Dataset is additionaly aggregated into 1-hour and 1-day time window intervals.

Time series

Each time series correspond to specific pair of square and country code. Contains 29677 time series.

Additionaly to prevent lot of empty time series, every pair of (square, country code), which had more than 70% missing values, was merged into one time series with an id 29676.

10-minute interval time series metrics

Time Series Metric Description
id_time Unique identifier for each aggregation interval within the time series, used to segment the dataset.
sms_out Number of SMS messages of specific country code sent from the cell during the time interval.
sms_in Number of SMS messages of specific country code received by the cell during the time interval.
calls_out Number of phone calls of specific country code initiated from the cell during the time interval.
calls_in Number of phone calls of specific country code received by the cell during the time interval.
internet_traffic Volume of Internet traffic of specific country code (data usage) within the cell during the time interval.
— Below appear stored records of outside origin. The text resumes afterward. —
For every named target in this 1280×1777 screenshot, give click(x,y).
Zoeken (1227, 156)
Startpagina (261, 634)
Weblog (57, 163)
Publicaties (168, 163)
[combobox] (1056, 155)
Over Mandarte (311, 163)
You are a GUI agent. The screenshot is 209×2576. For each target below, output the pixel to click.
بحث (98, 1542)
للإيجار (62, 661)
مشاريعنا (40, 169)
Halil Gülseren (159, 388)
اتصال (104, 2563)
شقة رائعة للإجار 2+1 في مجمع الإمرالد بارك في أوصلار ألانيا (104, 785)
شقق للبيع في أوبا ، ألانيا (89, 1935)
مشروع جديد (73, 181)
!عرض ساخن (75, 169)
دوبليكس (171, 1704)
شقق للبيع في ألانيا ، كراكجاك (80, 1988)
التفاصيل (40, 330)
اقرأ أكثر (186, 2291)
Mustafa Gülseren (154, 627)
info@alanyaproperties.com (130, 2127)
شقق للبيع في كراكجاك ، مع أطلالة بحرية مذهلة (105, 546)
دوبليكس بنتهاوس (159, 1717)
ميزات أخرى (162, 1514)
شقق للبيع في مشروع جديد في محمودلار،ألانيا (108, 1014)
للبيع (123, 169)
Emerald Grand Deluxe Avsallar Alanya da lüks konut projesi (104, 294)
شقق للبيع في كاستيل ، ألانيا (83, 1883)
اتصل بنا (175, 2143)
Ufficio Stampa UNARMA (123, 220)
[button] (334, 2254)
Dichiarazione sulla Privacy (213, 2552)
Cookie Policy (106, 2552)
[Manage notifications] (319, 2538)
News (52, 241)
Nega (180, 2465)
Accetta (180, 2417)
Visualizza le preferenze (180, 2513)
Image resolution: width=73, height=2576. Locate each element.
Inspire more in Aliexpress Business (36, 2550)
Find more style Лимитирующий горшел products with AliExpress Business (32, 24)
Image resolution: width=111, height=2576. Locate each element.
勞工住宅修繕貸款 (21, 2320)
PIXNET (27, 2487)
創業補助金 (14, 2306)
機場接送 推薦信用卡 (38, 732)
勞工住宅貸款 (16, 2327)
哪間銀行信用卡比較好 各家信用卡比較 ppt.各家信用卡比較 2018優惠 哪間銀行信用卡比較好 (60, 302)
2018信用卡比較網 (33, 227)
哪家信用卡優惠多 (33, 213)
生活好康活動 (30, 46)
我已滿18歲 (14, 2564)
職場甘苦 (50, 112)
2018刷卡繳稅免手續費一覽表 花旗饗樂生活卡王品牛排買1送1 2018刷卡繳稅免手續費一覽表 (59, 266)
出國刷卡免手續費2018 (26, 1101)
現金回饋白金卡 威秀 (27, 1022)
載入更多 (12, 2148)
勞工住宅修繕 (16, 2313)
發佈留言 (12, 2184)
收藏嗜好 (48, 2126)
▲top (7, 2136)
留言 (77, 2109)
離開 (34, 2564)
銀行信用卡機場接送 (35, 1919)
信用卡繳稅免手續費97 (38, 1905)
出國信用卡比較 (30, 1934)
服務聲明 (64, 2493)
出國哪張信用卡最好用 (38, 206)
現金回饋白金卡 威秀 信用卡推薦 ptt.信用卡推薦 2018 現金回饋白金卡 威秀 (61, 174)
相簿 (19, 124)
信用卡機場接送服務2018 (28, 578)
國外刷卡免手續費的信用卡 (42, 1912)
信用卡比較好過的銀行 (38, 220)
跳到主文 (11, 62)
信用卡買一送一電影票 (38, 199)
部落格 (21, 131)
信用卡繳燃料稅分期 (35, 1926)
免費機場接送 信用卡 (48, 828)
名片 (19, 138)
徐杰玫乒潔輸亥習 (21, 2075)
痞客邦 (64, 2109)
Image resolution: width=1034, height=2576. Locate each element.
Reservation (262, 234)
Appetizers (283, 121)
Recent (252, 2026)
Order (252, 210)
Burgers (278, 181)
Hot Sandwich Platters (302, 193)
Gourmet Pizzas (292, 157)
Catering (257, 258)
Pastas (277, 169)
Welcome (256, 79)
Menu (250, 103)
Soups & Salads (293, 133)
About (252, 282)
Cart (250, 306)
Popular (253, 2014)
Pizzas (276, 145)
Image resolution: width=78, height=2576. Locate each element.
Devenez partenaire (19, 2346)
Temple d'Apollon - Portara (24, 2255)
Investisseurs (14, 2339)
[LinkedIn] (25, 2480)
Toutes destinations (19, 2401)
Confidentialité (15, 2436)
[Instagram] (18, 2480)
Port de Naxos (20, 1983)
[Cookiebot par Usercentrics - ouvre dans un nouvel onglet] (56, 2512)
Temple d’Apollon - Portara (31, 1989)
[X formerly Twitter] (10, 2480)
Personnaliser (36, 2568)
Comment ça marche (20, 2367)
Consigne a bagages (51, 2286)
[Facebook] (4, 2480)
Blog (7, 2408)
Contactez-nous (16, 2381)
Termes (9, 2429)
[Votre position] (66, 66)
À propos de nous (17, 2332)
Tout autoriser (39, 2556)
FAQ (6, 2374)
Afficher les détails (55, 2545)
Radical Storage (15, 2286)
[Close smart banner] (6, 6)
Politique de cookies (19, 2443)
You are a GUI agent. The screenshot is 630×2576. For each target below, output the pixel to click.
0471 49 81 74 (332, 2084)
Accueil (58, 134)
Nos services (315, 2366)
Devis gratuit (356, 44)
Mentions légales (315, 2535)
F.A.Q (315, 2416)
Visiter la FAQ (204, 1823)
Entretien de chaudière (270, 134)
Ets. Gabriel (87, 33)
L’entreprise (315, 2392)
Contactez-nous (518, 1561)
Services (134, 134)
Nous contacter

1-hour and 1-day interval time series metrics

Time Series Metric Description
id_time Unique identifier for each aggregation interval within the time series, used to segment the dataset.
avg_sms_out Average number of SMS messages of specific country code sent from the cell over the aggregation interval.
std_sms_out Standard deviation of SMS messages of specific country code sent from the cell over the aggregation interval.
sum_sms_out Sum of SMS messages of specific country code sent from the cell over the aggregation interval.
avg_sms_in Average number of SMS messages of specific country code received by the cell over the aggregation interval.
std_sms_in Standard deviation of SMS messages of specific country code received by the cell over the aggregation interval.
sum_sms_in Sum of SMS messages of specific country code received by the cell over the aggregation interval.
avg_calls_out Average number of phone calls of specific country code initiated from the cell over the aggregation interval.
std_calls_out Standard deviation of phone calls of specific country code initiated from the cell over the aggregation interval.
sum_calls_out Sum of phone calls of specific country code initiated from the cell over the aggregation interval.
avg_calls_in Average number of phone calls of specific country code received by the cell over the aggregation interval.
std_calls_in Standard deviation of phone calls of specific country code received by the cell over the aggregation interval.
sum_calls_in Sum of phone calls of specific country code received by the cell over the aggregation interval.
avg_internet_traffic Average Internet traffic volume of specific country code within the cell over the aggregation interval.
std_internet_traffic Standard deviation of Internet traffic volume of specific country code within the cell over the aggregation interval.
sum_internet_traffic Sum of Internet traffic volume of specific country code within the cell over the aggregation interval.

More detailed description is available in the paper. Original dataset can be downloaded at https://dataverse.harvard.edu.